C’est l’histoire d’une transition, entre une radio nationale «vénérable et fermée sur elle-même» et une «révolte et libération des radios privées» que nous propose Ahmed Aloua, homme des médias et rédacteur en chef-adjoint d’Atlantic radio. «Le micro se libère», édité chez  Edisoft, est son dernier ouvrage, présenté lors de la 24e édition du salon International de l’Edition et du Livre (SIEL).

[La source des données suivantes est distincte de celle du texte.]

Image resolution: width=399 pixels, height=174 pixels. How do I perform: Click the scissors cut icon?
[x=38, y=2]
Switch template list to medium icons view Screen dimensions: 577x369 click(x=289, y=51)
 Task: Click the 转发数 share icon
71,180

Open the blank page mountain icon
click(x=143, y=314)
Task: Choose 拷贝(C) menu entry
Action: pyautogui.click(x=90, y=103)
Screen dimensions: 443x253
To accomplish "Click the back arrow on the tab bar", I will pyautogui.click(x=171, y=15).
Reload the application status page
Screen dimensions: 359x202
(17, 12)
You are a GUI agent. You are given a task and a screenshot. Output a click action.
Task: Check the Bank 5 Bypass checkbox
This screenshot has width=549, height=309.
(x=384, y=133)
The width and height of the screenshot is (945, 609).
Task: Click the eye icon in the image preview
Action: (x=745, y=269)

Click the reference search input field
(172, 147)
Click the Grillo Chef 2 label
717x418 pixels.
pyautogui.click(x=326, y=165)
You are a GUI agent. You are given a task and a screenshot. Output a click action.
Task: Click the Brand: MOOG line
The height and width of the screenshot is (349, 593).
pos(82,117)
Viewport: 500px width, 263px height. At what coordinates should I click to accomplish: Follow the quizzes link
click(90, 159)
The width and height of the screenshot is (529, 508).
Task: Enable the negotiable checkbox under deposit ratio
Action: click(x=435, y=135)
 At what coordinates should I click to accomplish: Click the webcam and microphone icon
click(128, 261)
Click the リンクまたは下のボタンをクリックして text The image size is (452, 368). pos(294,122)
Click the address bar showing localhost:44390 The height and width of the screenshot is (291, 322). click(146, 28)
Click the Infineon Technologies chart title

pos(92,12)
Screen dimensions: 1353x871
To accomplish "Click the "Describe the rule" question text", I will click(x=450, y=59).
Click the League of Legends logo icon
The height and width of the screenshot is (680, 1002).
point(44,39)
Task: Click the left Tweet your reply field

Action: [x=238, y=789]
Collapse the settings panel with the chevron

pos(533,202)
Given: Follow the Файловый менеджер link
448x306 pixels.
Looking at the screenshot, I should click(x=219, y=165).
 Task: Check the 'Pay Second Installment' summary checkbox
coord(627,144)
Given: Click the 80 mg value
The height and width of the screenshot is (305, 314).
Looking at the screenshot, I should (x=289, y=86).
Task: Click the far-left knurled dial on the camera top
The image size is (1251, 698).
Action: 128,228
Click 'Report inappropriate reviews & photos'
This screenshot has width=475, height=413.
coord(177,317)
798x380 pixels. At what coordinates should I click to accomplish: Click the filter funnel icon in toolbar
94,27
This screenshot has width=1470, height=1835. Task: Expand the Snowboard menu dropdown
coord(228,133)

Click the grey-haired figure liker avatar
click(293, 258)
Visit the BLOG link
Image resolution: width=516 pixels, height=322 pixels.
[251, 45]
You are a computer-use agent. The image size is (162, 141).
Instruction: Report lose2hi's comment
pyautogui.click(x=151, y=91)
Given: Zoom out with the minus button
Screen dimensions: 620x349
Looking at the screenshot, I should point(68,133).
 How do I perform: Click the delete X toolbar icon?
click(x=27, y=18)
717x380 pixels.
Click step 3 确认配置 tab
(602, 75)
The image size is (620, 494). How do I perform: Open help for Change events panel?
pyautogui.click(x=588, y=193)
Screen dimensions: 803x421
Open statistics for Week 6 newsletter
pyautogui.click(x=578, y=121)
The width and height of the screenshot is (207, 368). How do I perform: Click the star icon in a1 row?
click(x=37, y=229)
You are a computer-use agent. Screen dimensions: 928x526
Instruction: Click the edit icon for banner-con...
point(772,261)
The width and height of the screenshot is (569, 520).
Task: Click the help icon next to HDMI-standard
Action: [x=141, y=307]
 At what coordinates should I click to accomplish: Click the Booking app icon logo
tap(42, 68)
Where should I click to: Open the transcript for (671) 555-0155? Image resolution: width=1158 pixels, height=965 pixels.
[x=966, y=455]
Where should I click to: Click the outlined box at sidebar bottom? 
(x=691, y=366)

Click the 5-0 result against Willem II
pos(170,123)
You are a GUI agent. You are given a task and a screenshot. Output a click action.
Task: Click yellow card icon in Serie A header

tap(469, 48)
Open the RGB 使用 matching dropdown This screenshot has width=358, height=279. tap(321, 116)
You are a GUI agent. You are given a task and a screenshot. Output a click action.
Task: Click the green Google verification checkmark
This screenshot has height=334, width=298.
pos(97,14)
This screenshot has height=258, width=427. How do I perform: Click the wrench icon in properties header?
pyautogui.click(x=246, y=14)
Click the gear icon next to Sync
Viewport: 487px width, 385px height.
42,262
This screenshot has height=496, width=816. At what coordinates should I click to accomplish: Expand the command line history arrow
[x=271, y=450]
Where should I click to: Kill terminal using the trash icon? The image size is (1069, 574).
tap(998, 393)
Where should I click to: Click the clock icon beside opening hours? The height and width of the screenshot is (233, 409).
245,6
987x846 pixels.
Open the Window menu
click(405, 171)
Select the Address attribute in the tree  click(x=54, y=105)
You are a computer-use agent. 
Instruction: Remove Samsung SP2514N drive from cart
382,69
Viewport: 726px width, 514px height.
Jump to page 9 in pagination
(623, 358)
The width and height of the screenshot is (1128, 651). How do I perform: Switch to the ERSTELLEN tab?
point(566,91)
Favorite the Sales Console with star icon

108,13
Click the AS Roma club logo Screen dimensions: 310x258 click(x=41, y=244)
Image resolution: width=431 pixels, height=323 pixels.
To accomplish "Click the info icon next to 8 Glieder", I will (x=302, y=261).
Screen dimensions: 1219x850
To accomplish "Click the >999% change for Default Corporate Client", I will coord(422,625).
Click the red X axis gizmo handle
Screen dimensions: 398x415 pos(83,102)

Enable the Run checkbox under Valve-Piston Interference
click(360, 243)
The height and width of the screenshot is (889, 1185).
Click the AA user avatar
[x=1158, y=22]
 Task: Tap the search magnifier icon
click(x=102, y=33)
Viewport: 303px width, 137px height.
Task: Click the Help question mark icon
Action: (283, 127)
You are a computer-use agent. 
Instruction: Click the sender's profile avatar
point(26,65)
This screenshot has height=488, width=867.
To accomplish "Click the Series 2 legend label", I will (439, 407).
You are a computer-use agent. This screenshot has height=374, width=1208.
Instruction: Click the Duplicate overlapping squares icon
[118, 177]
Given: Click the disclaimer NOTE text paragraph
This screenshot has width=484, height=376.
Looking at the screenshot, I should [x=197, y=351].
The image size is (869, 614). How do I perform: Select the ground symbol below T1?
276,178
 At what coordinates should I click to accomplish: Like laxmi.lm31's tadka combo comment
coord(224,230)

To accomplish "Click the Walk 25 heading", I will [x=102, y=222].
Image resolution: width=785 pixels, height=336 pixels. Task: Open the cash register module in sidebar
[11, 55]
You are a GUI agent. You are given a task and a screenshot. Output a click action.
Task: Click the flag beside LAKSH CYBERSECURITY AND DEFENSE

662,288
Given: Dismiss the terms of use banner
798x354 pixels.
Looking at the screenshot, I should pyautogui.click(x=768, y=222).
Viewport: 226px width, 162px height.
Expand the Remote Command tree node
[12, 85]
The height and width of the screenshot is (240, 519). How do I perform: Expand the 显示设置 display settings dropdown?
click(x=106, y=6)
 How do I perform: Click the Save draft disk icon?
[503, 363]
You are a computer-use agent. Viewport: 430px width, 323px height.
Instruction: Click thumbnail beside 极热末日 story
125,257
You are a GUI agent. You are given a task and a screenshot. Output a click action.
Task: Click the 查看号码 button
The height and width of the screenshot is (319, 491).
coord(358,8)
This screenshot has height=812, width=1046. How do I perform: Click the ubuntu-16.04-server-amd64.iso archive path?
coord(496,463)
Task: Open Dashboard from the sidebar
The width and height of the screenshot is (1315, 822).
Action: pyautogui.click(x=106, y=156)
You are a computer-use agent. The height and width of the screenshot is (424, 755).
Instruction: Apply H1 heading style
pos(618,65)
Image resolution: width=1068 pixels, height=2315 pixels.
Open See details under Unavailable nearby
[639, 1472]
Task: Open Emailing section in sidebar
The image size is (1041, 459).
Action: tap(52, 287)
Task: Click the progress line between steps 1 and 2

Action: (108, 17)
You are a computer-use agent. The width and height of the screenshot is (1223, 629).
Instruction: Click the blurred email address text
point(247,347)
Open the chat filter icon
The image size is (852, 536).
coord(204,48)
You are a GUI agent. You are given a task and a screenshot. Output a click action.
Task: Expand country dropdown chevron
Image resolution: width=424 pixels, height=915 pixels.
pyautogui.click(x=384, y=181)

Le livre traite de l’incroyable aventure de la libéralisation des ondes au Maroc, entamée  depuis 2006. Ahmed Aloua, qui cumule près de deux décennies de journalisme radio, nous livre un témoignage de l’intérieur, truffé d’anecdotes, de détails croustillants, de moments historiques, de déceptions et de frustrations  aussi. L’auteur y évoque, avec nostalgie, sa collaboration avec l’antenne casablancaise, de la radio nationale, où  il a officié pendant de longues années en animant plusieurs émissions littéraires.

Aloua  n’omet pas de rendre hommage aux pionniers de la radio qui l’ont soutenu pendant cette période. Une période  qu’il qualifie d’«intense culturellement» et qui lui a permis de rentrer en contact avec le microcosme littéraire et intellectuel,  bouillonnant, créatif, rebelle et ayant une conscience politique aiguë.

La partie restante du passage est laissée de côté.